Method and node deployer for seismic surveys

Abstract

The invention relates to a method for seismic survey by autonomous seismic nodes (1) at a sea floor (2), comprising: attaching the seismic nodes (1) to a rope (3); loading the rope (3) with the seismic nodes into a node deployer (4); lowering the node deployer (4) into the sea (5); towing the node deployer (4) above the sea floor (2); deploying the rope (3) with the seismic nodes (1) at the sea floor (2); collecting seismic data by the seismic nodes (1); retrieving the rope (3) with the seismic nodes (1) from the sea floor (2), and unloading seismic data from the seismic nodes (1). The invention also relates to a node deployer (4) for deploying a rope (3) with seismic nodes (1) at the sea floor (2), comprising a magazine (7) for the rope (3) with the seismic nodes (1).

Claims

1. A method for seismic survey by autonomous seismic nodes at a sea floor, comprising: attaching the autonomous seismic nodes to a rope with a predefined spacing between the seismic nodes, the autonomous seismic nodes comprising a recorder, a memory for storing seismic signals and a power source and the autonomous seismic nodes are detachably connected to the rope; loading the rope with the autonomous seismic nodes into a magazine; loading the magazine into a node deployer, wherein the node deployer comprising one or more deflectors for controlling lateral movement of the node deployer during towing, the node deployer comprising one or more flaps to control vertical movement during towing, the node deployer comprising instrumentation to identify obstacles, the node deployer being connected to a vessel at a sea surface by tow cable, and the node deployer is configured to control the rope deploying out of the magazine at a rate of freely or faster than a speed of the node deployer to deploy the autonomous seismic nodes in pre-defined positions and maintaining spacing of the autonomous seismic nodes while preventing dragging the autonomous seismic nodes along the sea floor; lowering the node deployer into the sea from the vessel; towing the node deployer above the sea floor by the vessel; steering the node deployer away from obstacles detected by the instrumentation to identify obstacles; deploying the rope with the autonomous seismic nodes from the magazine at the sea floor in pre-defined positions and maintaining spacing of the autonomous seismic nodes while preventing dragging the autonomous seismic nodes along the sea floor; collecting seismic data by the autonomous seismic nodes; retrieving the rope with the autonomous seismic nodes from the sea floor; and unloading seismic data from the autonomous seismic nodes.
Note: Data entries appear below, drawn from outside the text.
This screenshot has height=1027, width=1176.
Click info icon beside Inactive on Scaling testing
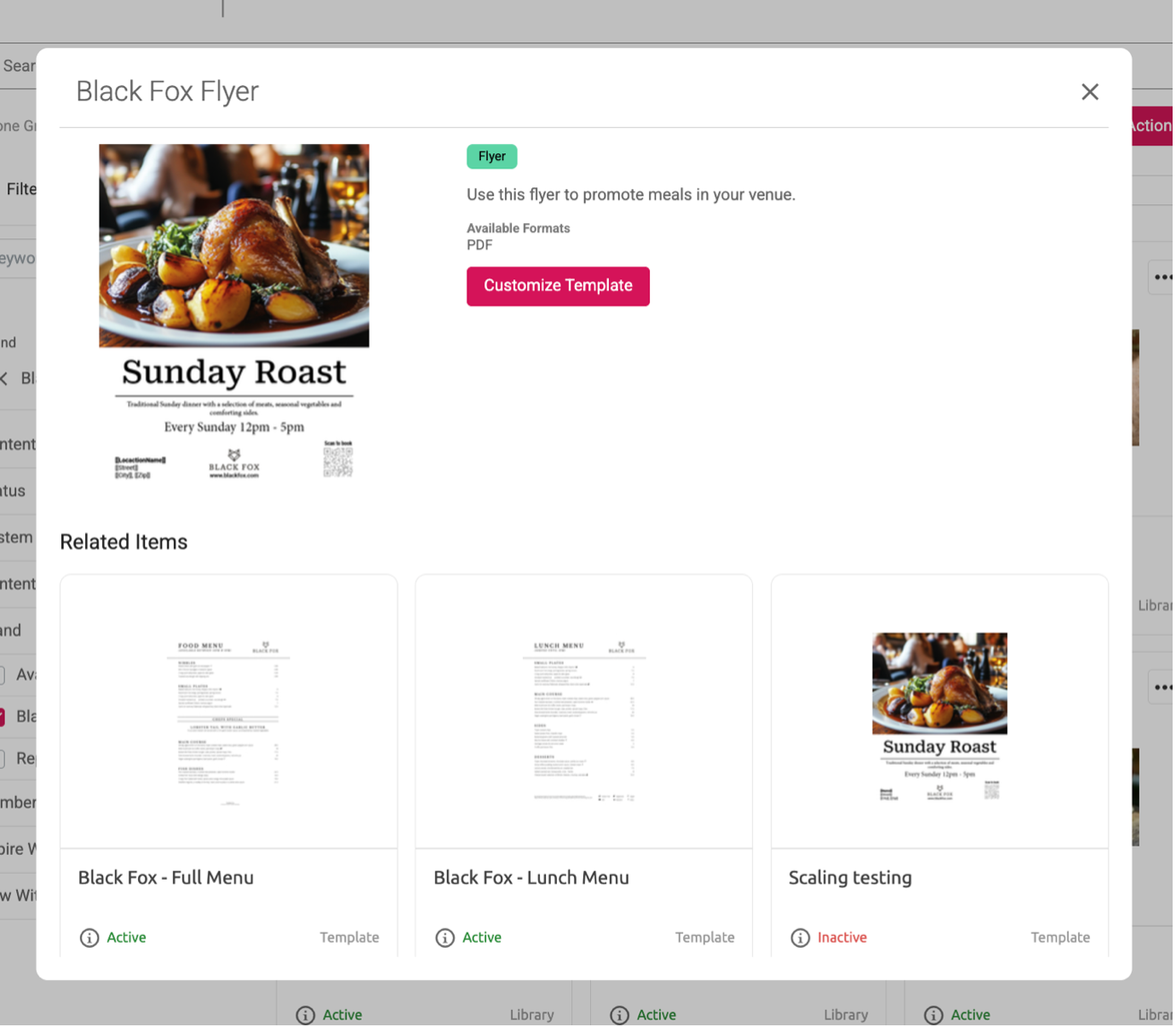[800, 938]
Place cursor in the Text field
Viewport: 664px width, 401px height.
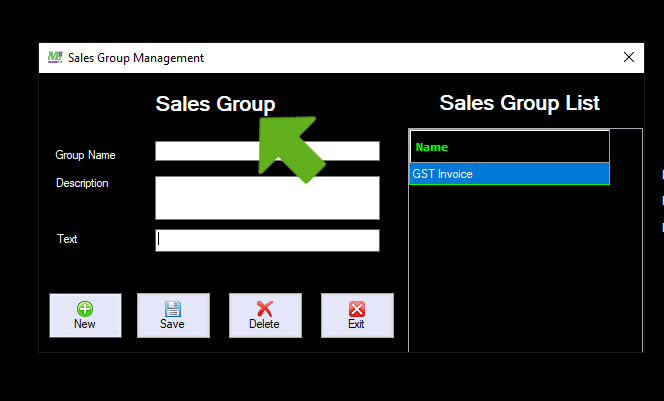pos(267,240)

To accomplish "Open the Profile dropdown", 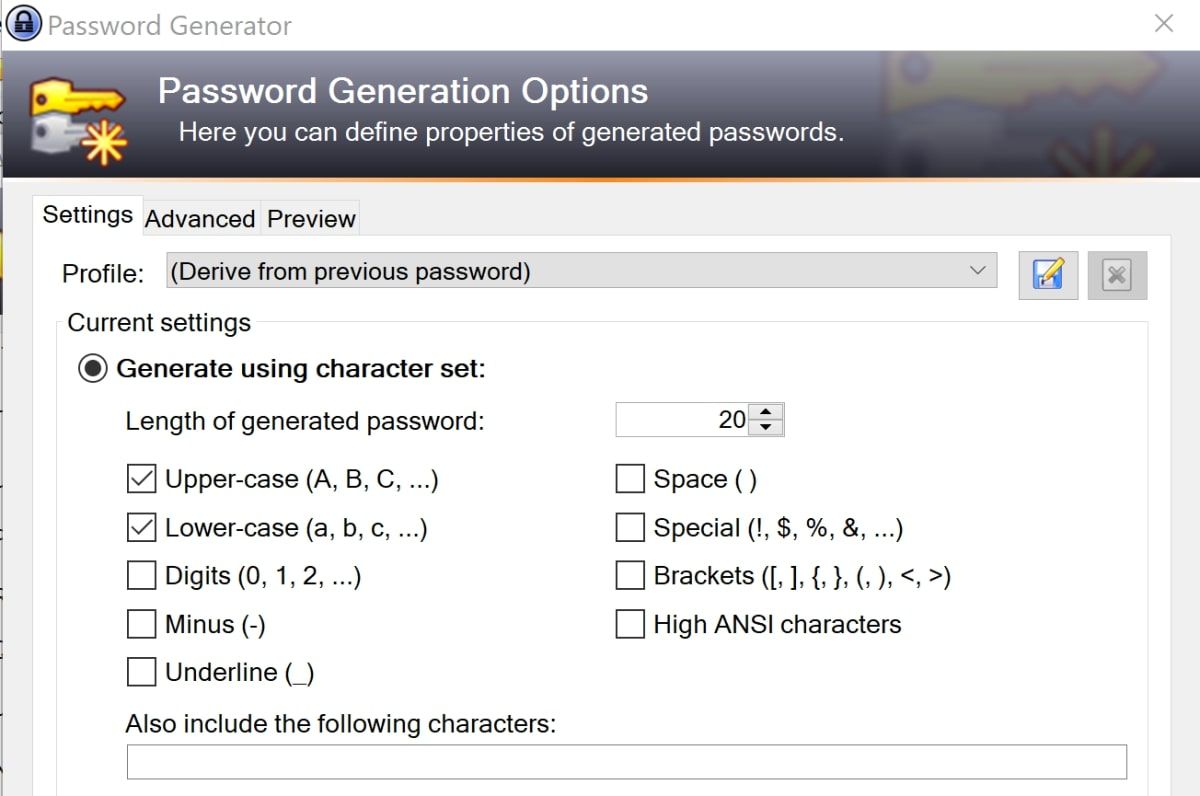I will pos(581,271).
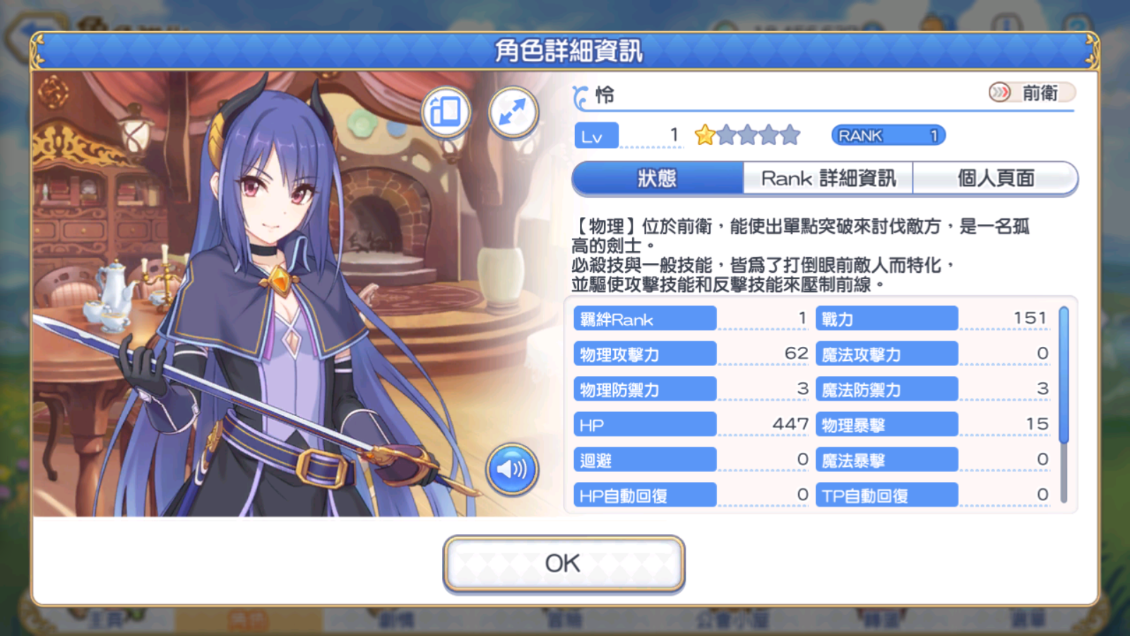Screen dimensions: 1130x636
Task: Click the TP自動回復 stat label
Action: click(x=886, y=495)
2. The method of claim 1, wherein attaching the autonomous seismic nodes to the rope is done on a vessel.

3. The method of claim 1, wherein the rope is held together by rubber bands or similar to keep it together during handling and stacking in the magazine.

4. The method of claim 1, wherein the node deployer is lowered into the sea by an active heave compensated winch.

5. The method of claim 1, wherein deploying the rope with the autonomous seismic nodes at the sea floor is done by letting the rope run out freely.

6. The method of claim 1, wherein deploying the rope with the autonomous seismic nodes at the sea floor is done by paying out the rope in a controlled way.

7. The method of claim 1, wherein retrieving the rope with the seismic nodes from the sea floor is done by hauling the rope into a vessel.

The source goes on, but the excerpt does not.